There can be multiple post processing omnigraphs for the same radar model, each can have its own parameter values and/or different nodes.
Under each model you can find details on parameterization.
Plugins
DmatApproxRadarPlugin
Introduction
The name is short for “Detection Matrix Approximation” radar model plugin. and it’s a model that emulates the behavior of real commercial radars by directly approximating the detection matrix or data cube that would be generated in these radars
The model aims to do this approximation using the Specs of the sensor normally provided in an OEM technical product specification.
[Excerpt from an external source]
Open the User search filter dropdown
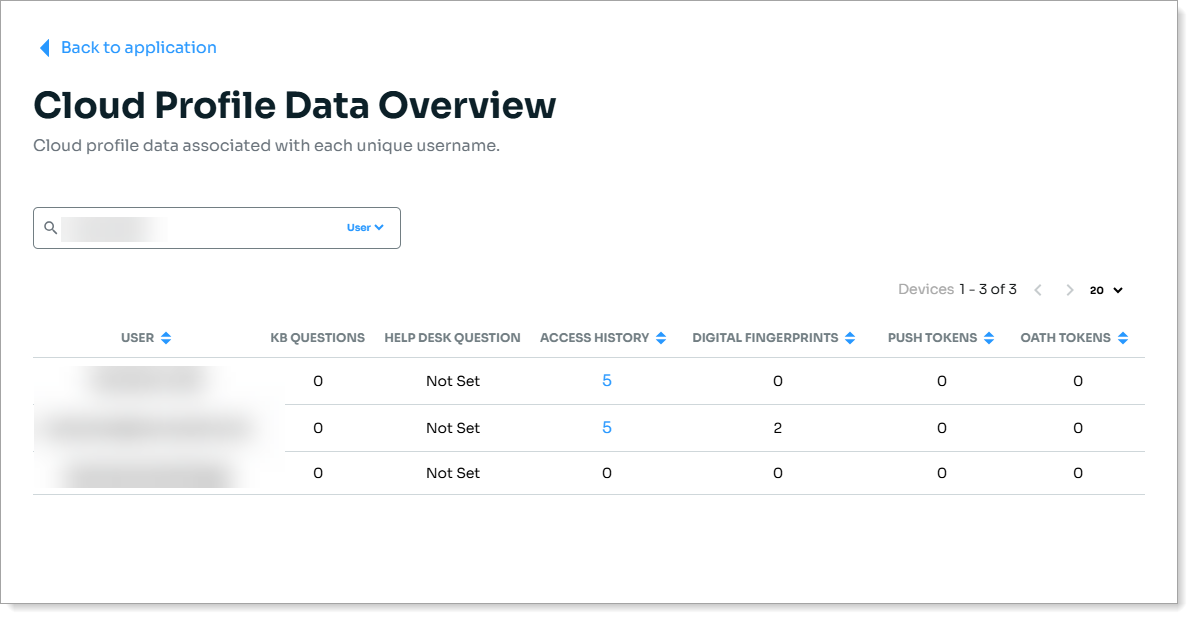Image resolution: width=1193 pixels, height=619 pixels. (364, 227)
Since typically there is a huge number of parameters in a typical radar pipeline and often the processing stages in such a pipeline are OEM IP that can’t be shared, then approximating such pipelines with their specs can be advantageous.
This approximation aims to:
be real time.
be physically accurate to the extent needed for ADAS functions (ex: localization, fusion .. etc). it is not targeted for sensor validation or to be 100% matching to the real physical sensor.
capture important system-level effects (ex: merging detections at long range, resolution degradation with angle, cross talk between spatially different objects, multiple ghost detections .. etc.).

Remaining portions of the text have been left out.